▶ _Material for the task_:
###
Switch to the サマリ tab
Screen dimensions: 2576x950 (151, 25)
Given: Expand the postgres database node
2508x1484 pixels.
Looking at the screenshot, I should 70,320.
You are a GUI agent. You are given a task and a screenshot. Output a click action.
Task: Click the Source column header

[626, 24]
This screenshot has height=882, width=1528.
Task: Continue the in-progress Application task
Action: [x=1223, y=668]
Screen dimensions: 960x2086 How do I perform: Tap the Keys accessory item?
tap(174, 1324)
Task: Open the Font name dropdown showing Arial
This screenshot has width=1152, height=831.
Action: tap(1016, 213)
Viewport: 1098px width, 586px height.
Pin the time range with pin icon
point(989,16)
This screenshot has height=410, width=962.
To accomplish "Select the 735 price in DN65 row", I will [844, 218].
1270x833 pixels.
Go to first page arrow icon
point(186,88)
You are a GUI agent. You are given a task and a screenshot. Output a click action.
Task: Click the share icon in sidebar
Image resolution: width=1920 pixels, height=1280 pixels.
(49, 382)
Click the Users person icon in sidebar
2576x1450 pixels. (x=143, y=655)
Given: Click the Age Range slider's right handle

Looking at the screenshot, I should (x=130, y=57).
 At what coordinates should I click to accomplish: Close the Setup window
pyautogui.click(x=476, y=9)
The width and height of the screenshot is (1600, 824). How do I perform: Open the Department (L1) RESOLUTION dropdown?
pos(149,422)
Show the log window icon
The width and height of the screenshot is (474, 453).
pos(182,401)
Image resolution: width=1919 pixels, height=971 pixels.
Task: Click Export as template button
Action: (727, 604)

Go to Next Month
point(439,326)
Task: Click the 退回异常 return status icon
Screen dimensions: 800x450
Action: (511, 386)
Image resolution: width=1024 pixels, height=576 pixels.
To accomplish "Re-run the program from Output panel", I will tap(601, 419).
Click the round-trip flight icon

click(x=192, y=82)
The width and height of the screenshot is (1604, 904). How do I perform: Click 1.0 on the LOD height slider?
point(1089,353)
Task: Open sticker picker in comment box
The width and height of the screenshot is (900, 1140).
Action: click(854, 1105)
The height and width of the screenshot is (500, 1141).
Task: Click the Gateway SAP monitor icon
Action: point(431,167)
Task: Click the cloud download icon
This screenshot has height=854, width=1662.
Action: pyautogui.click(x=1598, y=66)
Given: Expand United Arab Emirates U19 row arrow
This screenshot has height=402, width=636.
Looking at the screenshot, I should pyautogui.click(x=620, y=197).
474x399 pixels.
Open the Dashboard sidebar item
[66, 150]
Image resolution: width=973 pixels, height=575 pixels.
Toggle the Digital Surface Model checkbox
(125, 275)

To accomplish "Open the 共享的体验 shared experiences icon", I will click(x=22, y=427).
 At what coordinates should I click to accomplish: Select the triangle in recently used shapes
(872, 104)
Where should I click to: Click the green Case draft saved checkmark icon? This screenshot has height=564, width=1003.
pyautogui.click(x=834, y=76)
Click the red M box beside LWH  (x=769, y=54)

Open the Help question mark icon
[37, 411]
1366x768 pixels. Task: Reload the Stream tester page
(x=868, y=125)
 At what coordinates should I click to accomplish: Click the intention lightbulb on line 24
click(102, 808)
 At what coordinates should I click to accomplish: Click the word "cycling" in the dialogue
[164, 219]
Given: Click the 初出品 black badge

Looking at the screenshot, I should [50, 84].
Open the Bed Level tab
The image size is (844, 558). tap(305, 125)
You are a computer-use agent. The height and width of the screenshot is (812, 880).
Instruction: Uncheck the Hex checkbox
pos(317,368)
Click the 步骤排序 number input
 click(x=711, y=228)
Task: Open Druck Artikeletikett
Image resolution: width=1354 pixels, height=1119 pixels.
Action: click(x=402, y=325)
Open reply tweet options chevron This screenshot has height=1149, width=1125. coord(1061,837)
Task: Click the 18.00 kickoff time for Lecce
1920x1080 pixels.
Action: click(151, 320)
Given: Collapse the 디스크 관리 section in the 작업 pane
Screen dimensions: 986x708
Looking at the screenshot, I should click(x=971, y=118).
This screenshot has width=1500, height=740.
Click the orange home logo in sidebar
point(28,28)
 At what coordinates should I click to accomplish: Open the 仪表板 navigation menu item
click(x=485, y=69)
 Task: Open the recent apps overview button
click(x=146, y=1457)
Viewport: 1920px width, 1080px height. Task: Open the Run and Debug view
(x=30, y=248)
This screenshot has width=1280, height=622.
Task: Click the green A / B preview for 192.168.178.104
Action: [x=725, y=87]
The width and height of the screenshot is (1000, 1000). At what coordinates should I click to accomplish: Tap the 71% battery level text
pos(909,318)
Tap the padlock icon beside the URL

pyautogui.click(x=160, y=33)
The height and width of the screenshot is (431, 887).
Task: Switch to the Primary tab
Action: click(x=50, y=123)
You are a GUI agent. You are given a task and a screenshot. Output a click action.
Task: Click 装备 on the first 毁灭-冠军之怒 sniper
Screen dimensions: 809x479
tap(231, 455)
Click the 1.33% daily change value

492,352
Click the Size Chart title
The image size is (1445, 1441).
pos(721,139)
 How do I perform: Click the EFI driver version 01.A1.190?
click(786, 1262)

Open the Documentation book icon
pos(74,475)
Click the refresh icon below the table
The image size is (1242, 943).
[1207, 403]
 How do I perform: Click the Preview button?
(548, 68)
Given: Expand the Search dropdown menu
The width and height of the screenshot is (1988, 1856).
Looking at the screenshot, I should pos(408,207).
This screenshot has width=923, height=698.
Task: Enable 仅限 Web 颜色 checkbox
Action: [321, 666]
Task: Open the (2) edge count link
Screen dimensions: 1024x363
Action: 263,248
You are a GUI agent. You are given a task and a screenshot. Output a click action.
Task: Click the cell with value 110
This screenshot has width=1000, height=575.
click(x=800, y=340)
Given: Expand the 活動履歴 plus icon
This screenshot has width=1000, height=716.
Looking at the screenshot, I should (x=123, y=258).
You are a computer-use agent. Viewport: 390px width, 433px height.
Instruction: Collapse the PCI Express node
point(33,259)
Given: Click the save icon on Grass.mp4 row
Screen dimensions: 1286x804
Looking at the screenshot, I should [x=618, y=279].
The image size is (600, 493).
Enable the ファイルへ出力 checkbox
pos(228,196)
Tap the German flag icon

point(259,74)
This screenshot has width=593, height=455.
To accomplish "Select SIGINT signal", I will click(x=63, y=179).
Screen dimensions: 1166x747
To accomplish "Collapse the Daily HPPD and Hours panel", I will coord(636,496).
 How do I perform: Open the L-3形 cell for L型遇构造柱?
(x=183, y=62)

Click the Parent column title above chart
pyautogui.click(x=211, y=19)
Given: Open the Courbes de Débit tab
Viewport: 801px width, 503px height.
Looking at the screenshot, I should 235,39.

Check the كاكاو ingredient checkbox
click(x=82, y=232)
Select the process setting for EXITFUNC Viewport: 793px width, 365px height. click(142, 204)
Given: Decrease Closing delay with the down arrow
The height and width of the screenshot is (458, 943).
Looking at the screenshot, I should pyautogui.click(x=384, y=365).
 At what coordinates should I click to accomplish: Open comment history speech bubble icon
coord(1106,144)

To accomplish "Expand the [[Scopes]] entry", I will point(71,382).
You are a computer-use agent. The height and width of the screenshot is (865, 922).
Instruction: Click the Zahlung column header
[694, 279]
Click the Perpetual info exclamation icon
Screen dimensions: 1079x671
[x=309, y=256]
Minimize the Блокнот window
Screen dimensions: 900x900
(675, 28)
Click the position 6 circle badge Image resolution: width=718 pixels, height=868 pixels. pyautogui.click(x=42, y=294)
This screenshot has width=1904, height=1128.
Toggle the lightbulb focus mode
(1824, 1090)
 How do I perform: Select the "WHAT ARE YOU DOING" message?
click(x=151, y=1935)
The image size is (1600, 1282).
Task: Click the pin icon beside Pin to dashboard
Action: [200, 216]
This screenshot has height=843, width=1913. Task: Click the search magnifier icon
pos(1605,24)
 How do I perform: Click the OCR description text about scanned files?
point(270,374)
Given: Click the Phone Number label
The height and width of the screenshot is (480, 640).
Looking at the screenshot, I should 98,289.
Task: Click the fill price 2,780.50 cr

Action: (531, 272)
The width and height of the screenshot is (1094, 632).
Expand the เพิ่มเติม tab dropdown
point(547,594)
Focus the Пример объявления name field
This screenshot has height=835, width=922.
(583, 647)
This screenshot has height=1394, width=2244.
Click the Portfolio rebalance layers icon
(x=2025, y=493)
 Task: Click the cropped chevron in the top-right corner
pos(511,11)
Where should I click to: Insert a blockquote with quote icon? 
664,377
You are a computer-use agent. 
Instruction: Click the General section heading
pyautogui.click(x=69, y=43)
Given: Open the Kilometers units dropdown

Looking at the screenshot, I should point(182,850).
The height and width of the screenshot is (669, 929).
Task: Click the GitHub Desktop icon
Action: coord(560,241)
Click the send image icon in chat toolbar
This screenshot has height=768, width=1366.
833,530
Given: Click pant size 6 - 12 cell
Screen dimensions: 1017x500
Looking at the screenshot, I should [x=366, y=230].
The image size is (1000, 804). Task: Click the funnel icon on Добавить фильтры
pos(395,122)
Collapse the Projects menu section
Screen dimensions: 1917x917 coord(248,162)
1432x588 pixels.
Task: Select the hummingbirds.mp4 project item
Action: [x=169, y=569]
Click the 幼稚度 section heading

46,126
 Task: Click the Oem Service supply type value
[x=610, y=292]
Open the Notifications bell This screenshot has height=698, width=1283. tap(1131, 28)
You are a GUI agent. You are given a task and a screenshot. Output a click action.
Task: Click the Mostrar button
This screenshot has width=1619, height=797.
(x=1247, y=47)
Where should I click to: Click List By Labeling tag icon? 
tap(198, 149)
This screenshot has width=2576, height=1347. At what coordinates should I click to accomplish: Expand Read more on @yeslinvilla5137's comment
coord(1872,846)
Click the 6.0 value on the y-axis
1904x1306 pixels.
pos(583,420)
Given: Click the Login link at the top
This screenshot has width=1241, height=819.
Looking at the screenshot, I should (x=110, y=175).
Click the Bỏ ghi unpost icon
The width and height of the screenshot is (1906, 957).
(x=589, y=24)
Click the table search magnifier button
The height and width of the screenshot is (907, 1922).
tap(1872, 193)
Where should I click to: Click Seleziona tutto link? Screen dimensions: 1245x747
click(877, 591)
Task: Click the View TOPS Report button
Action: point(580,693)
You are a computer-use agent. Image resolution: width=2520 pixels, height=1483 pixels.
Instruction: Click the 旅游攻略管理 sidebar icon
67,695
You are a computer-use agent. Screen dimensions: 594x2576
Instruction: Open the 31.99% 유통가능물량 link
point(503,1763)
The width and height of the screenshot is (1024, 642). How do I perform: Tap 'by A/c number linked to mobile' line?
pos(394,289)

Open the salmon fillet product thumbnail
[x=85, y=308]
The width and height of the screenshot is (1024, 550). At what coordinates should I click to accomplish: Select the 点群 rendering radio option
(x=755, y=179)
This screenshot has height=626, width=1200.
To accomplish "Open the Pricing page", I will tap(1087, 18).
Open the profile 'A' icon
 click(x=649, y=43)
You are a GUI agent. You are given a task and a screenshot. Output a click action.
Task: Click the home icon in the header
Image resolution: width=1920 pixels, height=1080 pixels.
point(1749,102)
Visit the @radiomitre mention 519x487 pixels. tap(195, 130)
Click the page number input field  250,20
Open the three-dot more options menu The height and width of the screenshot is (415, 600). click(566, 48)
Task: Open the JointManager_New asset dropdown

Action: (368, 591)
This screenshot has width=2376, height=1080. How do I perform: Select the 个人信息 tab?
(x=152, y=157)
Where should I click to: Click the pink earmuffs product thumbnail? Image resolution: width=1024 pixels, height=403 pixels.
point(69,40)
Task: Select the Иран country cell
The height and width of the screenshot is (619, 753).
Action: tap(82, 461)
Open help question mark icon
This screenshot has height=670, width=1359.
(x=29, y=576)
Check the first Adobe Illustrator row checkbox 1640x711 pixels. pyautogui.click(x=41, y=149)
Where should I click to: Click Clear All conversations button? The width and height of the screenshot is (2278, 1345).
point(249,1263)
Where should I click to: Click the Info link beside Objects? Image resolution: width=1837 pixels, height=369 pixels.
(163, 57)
###
▶ _The request_:
List every line of the rows above that contains the string "text".

▶ _Complete answer_:
The width and height of the screenshot is (1000, 1000). At what coordinates should I click to accomplish: Tap the 71% battery level text
 How do I perform: Click the OCR description text about scanned files?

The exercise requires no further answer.